• **Excerpt provided**
########################################
AI Pair Programming
In 2026, AI pair programming is no longer a question of "will this be useful." Most engineers using these tools daily would not return to working without them. The remaining questions are *which* tool, *how* to use it, and *where* it falls down.
This page is the working engineer's view: what's available, how they differ, and the workflow patterns that produce real productivity instead of theatre.
The tool landscape
| Tool | Strength | Weakness | Best for |
|---|---|---|---|
| **GitHub Copilot** | Inline completion in IDE; ubiquitous; integrated everywhere | Tab-completion mindset; less powerful for multi-file changes | Augmented typing |
| **Cursor** | AI-first IDE built on VS Code; agent mode for multi-file work | Subscription cost; AI judgment in your IDE moves fast | Mid-complexity edits across files |
| **Claude Code** | Terminal-native; extensive tool use; agent harness | Less GUI-friendly; opinionated | Repository-scale tasks, autonomous work |
| **Aider** | Open source, terminal, git-aware | Less polished; smaller feature set | Self-hosted, model-flexible workflows |
| **Continue.dev** | Open source IDE plugin | Newer; growing | Self-hosted with open-weights models |
| **Cody** (Sourcegraph) | Strong code search + LLM | Stronger in large codebases | Enterprise, large monorepos |
The sub-categories are converging: Copilot has agent mode, Cursor has tab completion. Choose based on your workflow preferences, not feature checklists.
What "AI pair programming" actually buys you
Honest accounting from observed practice:
- **Boilerplate reduction**: 80% of typing eliminated for routine code (tests, model classes, CRUD endpoints, parsing). Closer to 95% for pattern-following code.
########################################
• **Records provided**

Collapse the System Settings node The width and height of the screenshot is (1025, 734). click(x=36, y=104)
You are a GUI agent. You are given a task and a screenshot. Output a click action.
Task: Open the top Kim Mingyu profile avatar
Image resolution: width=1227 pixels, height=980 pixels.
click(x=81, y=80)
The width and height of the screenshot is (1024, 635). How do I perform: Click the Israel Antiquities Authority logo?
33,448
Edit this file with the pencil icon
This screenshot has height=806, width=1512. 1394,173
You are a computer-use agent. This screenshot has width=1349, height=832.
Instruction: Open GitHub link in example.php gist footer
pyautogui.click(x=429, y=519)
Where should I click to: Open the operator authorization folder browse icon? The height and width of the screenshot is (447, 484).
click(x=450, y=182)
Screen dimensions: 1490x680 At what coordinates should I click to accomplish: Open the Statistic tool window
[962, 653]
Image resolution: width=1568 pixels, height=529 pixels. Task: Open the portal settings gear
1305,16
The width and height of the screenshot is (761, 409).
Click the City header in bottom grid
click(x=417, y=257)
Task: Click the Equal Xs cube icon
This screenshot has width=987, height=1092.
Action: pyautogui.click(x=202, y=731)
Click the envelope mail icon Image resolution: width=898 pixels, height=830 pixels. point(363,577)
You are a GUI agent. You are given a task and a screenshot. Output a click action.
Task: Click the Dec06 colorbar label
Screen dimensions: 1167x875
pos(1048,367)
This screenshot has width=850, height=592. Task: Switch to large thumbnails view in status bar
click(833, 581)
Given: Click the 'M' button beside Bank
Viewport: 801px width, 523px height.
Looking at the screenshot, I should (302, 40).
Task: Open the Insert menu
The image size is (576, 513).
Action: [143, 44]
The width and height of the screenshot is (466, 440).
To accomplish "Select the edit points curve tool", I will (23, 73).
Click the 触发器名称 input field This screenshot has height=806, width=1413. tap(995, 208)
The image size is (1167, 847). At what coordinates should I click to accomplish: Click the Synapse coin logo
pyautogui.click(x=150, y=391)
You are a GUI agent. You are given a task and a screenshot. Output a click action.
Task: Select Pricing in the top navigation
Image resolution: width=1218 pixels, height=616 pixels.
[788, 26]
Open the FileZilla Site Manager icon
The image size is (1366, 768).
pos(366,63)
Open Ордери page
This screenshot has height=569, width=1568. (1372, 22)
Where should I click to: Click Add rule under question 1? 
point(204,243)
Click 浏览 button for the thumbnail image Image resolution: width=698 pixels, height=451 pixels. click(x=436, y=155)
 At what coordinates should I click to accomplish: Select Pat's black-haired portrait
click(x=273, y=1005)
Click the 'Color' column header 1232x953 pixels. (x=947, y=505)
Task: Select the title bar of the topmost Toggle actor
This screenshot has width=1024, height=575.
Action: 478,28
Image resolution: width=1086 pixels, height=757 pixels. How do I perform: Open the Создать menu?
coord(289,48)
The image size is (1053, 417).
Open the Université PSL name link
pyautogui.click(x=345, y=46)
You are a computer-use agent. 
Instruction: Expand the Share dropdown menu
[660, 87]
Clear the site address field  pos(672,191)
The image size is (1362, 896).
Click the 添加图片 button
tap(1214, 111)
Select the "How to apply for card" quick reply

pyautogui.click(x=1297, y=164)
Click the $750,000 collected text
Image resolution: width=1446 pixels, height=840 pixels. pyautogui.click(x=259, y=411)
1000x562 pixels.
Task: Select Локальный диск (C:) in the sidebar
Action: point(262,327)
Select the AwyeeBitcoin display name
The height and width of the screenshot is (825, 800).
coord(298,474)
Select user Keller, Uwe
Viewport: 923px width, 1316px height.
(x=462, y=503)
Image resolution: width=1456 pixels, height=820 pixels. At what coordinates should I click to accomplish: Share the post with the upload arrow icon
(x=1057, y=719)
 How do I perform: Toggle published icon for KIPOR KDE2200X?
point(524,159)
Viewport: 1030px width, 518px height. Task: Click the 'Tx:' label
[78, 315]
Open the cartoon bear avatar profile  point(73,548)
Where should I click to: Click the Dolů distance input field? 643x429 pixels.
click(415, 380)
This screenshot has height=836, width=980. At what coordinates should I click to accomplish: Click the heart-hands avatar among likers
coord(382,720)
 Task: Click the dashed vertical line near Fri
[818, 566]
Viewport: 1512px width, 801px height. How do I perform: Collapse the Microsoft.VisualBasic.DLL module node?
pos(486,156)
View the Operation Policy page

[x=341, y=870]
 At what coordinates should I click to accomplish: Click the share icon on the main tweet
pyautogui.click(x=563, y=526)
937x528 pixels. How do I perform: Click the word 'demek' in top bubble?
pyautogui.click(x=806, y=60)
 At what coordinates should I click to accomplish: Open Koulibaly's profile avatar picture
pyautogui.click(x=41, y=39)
########################################
Pick up the AI pair programming page after its final line and keep writing it.

- **Refactoring across files**: rename, extract, restructure — 5-10× faster than manual.
- **Documentation generation**: docstrings, README updates, change descriptions. The model knows the code; let it write about it.
- **Translating ideas to syntax**: "implement X using Y library" — the model handles the API surface; you handle the design.
- **Test generation**: covers happy path well; misses edge cases; useful as a starting point.
- **Debugging assistance**: paste the error, the code, the stack trace. Often points to the bug in seconds.
- **Onboarding to unfamiliar code**: "explain this codebase / file / function" works.
What it doesn't buy you:
- **Architecture decisions.** Models can articulate tradeoffs but won't make the right call without your context.
- **Domain-specific judgement.** "Should this be one service or two" — the model doesn't know your team, your scale, your constraints.
- **Subtle correctness.** Off-by-one errors, race conditions, security vulnerabilities — models miss these regularly.
- **Replacement for thinking.** Engineers who code-by-completion produce worse code than ones who think first and use AI to type faster.
The workflows that work
"AI as autocomplete on steroids"
The Copilot baseline. Type a function signature, get a suggestion, accept or modify. Best for:
- Highly patterned code where you know what you want; the model just types it.
- Test boilerplate.
- Small fills (writing a JSON parser, a regex, a formatter).
When it goes wrong: the model writes plausible-looking code that does the wrong thing because the function signature was ambiguous. Always read what was suggested before accepting.
"Conversation-driven implementation"
Cursor's chat mode, Claude Code's basic interaction. You describe what you want; the model implements; you iterate.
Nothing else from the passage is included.